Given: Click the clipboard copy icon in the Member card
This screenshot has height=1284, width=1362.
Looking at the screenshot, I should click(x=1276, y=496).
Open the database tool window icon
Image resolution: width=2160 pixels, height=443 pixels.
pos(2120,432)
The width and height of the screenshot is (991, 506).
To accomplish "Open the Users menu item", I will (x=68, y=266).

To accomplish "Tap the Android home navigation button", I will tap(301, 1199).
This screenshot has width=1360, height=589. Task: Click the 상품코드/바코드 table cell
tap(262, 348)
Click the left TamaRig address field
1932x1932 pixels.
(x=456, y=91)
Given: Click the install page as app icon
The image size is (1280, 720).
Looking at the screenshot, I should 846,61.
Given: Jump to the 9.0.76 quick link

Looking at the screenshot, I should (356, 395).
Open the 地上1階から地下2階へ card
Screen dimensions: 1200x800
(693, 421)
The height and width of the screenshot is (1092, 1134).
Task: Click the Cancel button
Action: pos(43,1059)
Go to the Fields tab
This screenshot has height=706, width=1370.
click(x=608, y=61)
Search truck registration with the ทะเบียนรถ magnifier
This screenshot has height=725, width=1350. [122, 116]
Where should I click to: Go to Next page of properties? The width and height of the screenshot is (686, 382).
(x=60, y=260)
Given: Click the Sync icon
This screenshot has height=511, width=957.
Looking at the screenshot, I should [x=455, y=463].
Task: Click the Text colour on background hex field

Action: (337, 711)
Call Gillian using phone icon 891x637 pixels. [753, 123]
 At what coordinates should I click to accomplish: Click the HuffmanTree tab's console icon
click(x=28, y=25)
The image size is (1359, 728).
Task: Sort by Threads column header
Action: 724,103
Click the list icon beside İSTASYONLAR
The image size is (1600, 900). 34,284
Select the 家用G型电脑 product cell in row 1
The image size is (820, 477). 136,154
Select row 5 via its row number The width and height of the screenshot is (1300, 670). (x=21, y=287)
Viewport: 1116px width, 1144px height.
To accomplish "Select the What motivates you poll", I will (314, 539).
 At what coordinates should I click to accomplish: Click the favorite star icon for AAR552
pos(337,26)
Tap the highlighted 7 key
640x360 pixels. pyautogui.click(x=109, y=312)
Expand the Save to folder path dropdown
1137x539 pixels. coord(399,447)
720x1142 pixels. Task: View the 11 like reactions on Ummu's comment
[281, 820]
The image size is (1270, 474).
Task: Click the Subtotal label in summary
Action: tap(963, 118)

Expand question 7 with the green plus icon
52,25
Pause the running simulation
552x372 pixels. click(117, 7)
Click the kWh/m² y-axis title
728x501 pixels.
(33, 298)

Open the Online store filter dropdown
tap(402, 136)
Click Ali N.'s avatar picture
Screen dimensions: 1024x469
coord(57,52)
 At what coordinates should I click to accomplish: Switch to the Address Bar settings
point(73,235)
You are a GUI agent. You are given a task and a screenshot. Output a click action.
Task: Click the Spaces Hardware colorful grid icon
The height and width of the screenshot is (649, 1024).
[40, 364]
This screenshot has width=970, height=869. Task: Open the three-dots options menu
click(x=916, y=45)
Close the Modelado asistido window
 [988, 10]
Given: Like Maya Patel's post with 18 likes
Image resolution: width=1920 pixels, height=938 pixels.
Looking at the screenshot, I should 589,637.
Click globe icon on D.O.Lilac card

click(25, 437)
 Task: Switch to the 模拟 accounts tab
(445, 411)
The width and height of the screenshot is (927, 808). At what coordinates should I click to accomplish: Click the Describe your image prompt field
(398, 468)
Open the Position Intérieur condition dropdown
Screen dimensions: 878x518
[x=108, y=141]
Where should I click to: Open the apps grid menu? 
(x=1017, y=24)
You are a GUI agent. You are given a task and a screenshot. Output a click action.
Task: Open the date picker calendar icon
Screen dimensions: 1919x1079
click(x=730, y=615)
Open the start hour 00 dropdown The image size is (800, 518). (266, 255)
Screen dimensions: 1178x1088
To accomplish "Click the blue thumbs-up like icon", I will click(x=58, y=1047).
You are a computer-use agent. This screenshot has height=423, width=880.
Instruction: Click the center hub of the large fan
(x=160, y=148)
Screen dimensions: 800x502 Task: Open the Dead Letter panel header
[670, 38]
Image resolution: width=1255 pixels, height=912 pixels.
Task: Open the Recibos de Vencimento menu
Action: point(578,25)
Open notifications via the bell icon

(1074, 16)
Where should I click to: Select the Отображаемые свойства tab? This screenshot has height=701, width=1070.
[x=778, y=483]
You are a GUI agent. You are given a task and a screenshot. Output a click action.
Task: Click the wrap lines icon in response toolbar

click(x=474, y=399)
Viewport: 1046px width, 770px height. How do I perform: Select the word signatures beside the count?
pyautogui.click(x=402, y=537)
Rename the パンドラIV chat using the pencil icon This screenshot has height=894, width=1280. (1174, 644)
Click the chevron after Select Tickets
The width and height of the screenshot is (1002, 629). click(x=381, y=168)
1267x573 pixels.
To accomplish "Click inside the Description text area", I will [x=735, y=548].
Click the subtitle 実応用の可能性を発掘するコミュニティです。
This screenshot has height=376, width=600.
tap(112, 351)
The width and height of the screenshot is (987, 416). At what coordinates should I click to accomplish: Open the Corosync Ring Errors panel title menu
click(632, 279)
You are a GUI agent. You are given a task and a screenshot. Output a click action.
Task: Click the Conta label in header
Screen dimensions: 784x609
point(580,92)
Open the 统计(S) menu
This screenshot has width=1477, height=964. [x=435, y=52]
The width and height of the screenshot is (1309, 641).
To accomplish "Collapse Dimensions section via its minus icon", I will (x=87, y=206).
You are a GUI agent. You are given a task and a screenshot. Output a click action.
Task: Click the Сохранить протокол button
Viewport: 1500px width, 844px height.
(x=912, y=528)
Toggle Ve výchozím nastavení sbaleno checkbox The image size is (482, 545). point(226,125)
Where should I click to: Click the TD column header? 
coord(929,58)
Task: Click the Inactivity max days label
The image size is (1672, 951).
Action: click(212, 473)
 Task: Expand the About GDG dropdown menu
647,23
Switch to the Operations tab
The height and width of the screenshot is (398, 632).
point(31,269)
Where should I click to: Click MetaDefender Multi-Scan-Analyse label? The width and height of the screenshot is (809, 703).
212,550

Task instructions:
If a line of the data contains "using", copy it out.

Written response:
Call Gillian using phone icon 891x637 pixels. [753, 123]
Rename the パンドラIV chat using the pencil icon This screenshot has height=894, width=1280. (1174, 644)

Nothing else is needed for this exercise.